RESISTIVE TENNIS

ELBOW TEST

(Cozen's Test)

​• ​​Test positioning

 

​The client is seated with the arm being tested resting on a table.

 

The therapist is seated opposite the client and stabilizes the involved elbow with one hand and places the palm of the other hand on the dorsal aspect of the client's hand just distal to the proximal interphalangeal joint of the third digit.

 

​• Action

 

​The client extends the third digit against the therapist's resistance.

 

​• Positive finding

 

​A reporting of pain along the lateral epicondyle region of the humerus or objective muscle weakness as a result of complaints of discomfort may indicate lateral epicondylitis.

 

​• Special considerations & comments

 

​​Clinicians have reported differentiating between the extensor carpi radialis longus (resistance over the second metacarpal) and the extensor carpi radialis brevis (resistance over the third metacarpal).

 

Though this may be possible, often both may present with a positive finding and the area of local palpable tenderness is at or near the lateral epicondyle.

The Resistive Tennis Elbow Test, also known as Cozen's Test, was developed by Dr. Fritz Cozen.

 

His pioneering work on lateral epicondylitis has been instrumental in creating and standardizing this assessment, with contributions from Dr. James Cyriax.

WORK TASK 1:
Quote the stretch of the Cozen's Test description from "His pioneering work" through "Dr. James Cyriax.".
WORK TASK 2:
In the Cozen's Test description, what movement does the client make during the action?
Rely only on the Cozen's Test description.

ENTRIES SHOWN:
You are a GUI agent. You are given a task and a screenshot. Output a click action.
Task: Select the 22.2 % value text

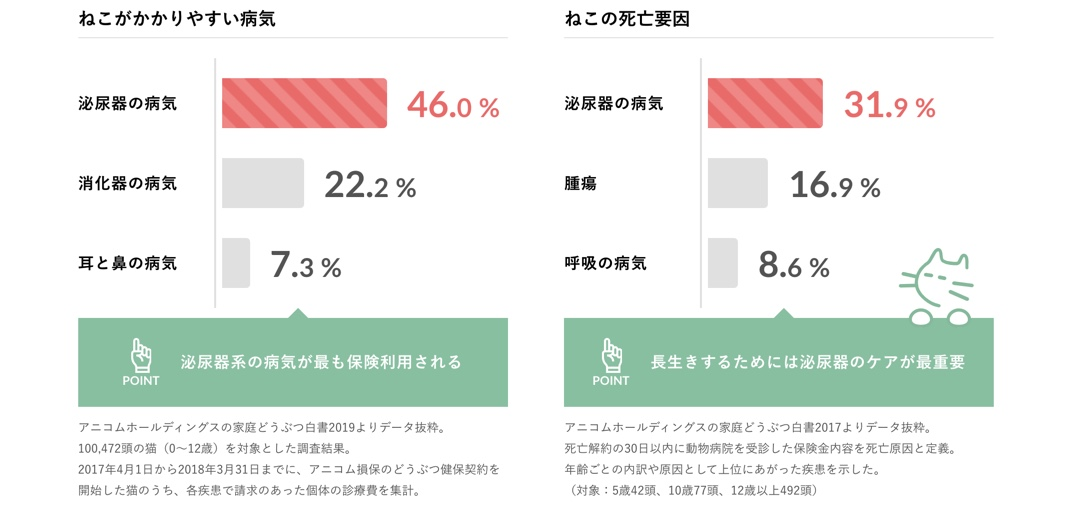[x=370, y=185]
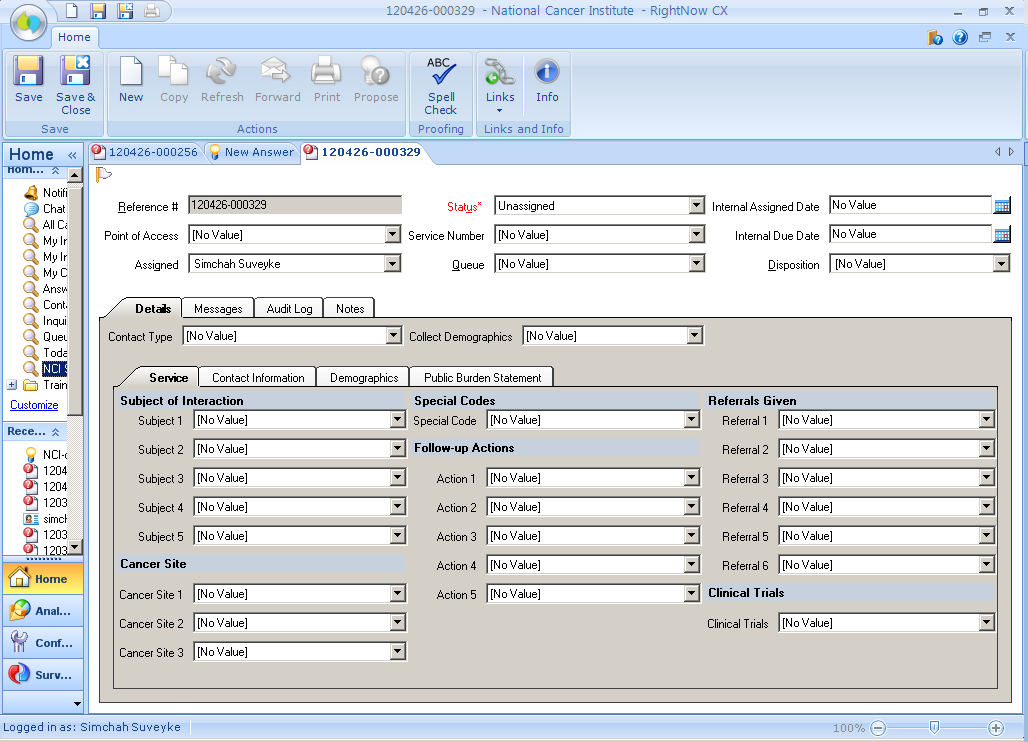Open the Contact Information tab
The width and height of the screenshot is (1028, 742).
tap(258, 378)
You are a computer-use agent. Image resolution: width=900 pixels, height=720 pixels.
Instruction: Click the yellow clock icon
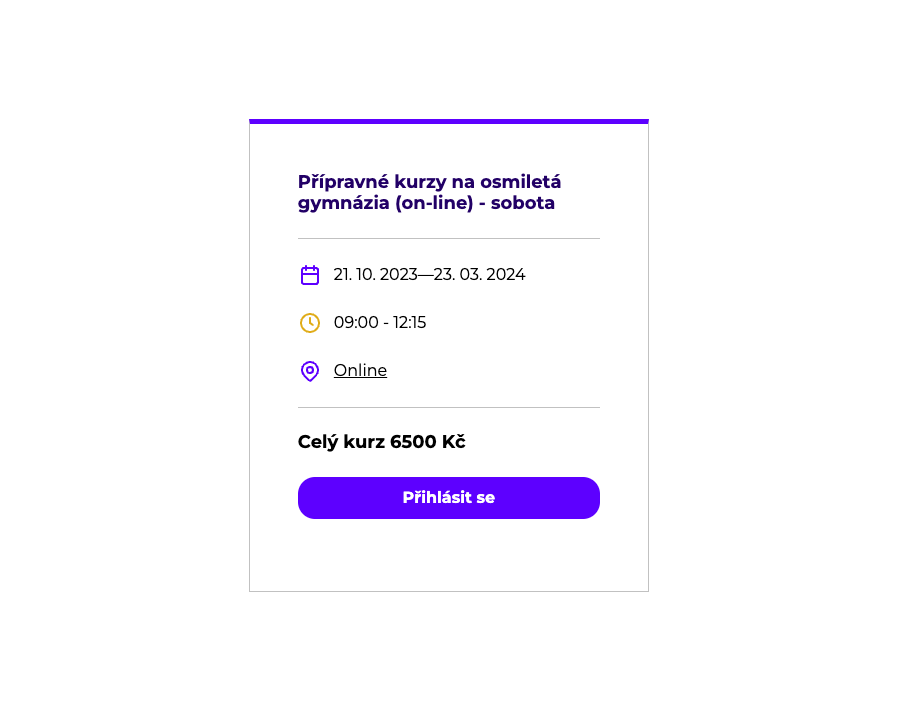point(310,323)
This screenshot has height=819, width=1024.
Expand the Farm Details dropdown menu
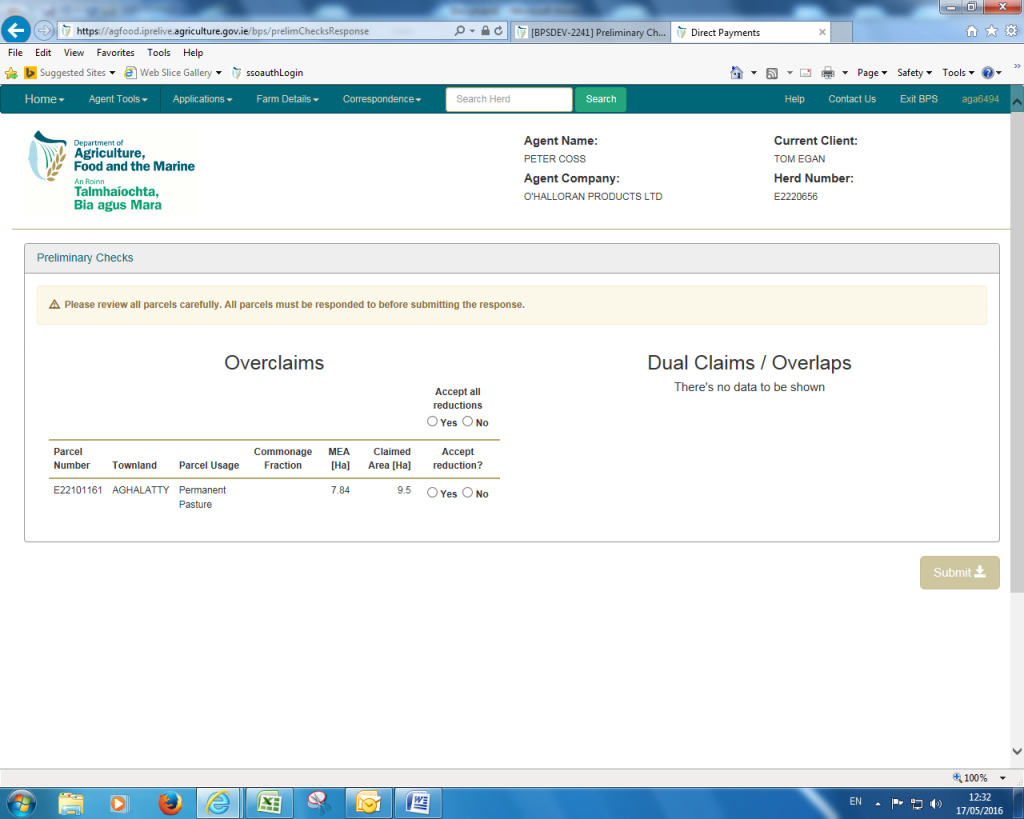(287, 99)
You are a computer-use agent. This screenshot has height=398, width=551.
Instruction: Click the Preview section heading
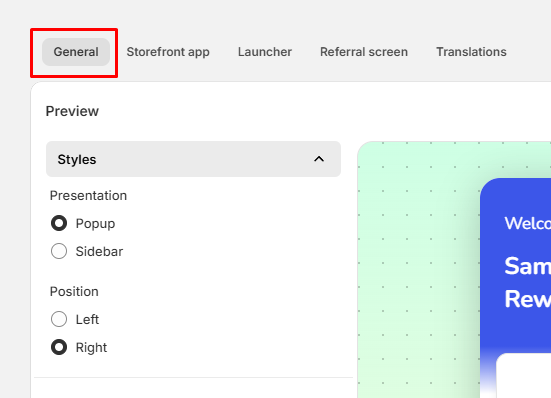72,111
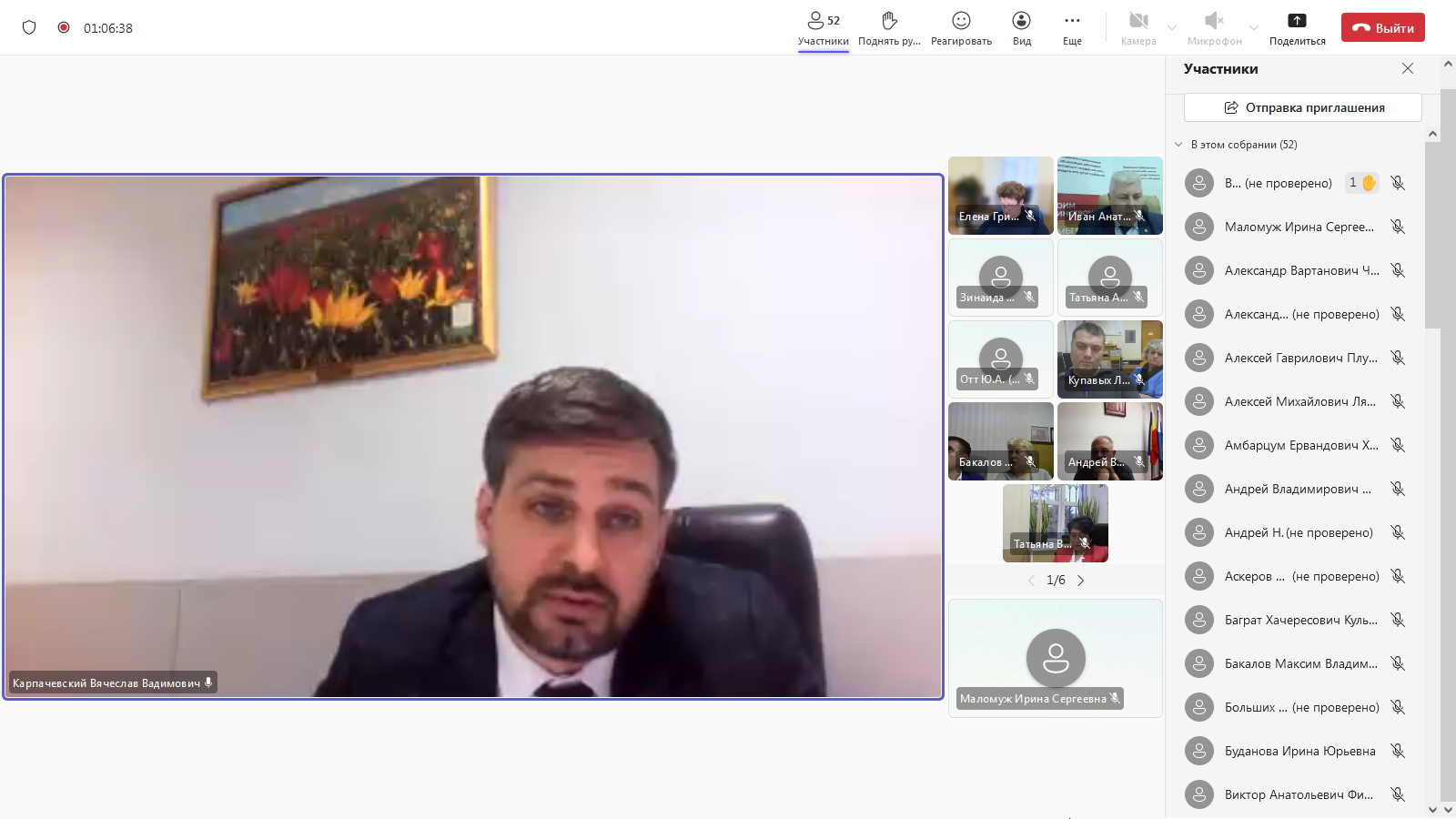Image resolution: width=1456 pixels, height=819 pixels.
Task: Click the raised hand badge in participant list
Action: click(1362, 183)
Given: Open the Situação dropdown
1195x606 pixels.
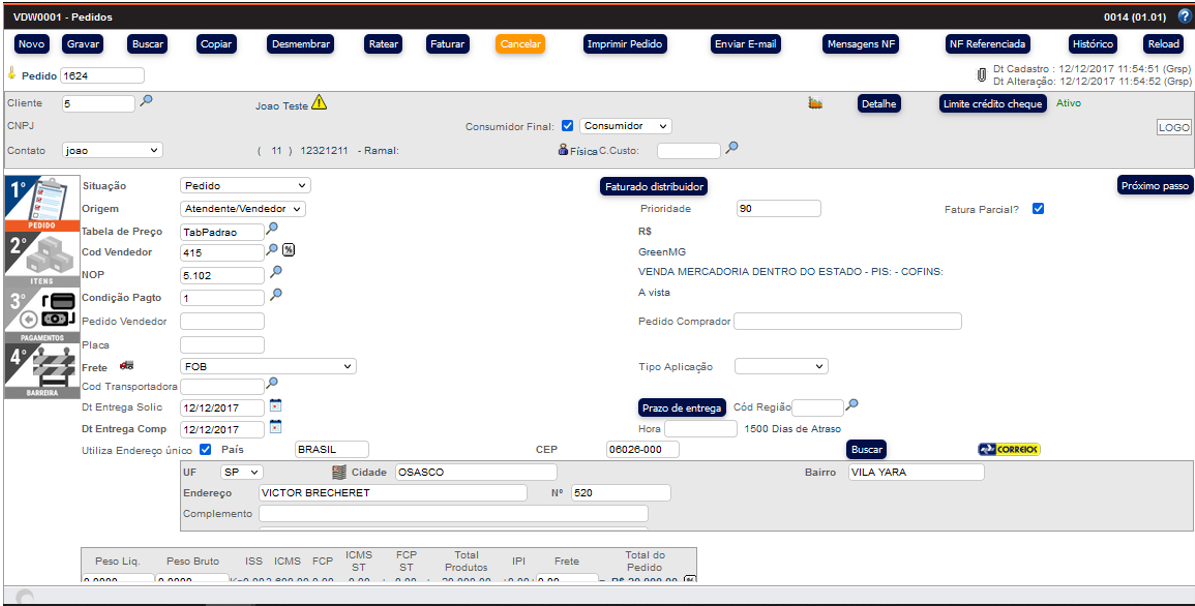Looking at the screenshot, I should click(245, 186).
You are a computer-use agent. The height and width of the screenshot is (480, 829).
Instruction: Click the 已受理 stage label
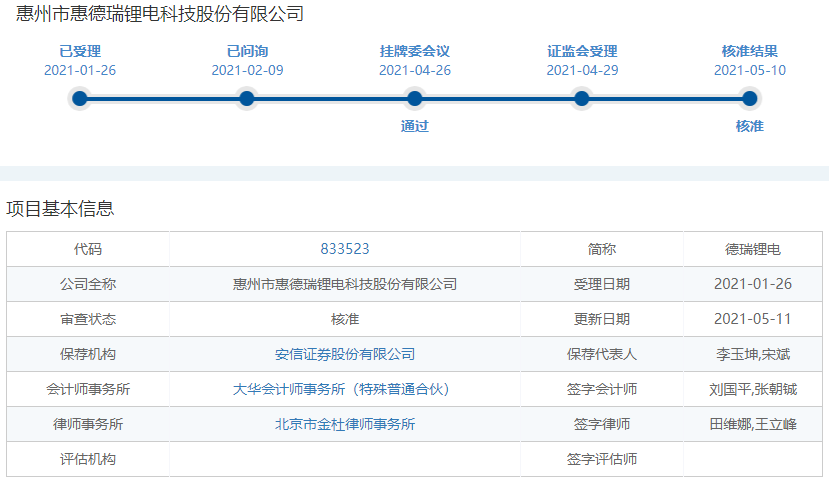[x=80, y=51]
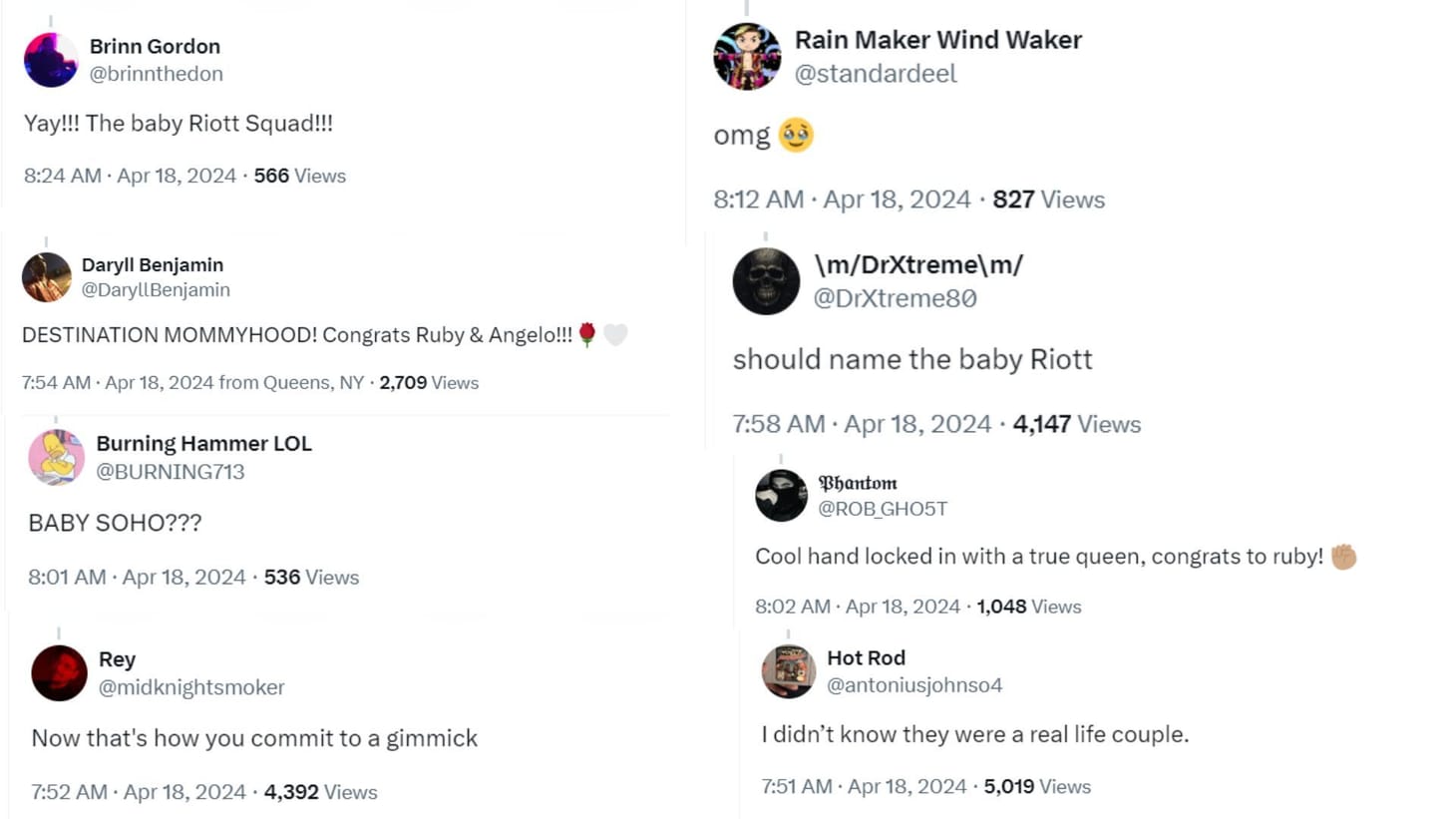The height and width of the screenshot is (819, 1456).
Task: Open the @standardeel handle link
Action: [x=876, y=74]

EXERCISE SOLUTION 1:
His pioneering work on lateral epicondylitis has been instrumental in creating and standardizing this assessment, with contributions from Dr. James Cyriax.

EXERCISE SOLUTION 2:
The client extends the third digit against the therapist's resistance.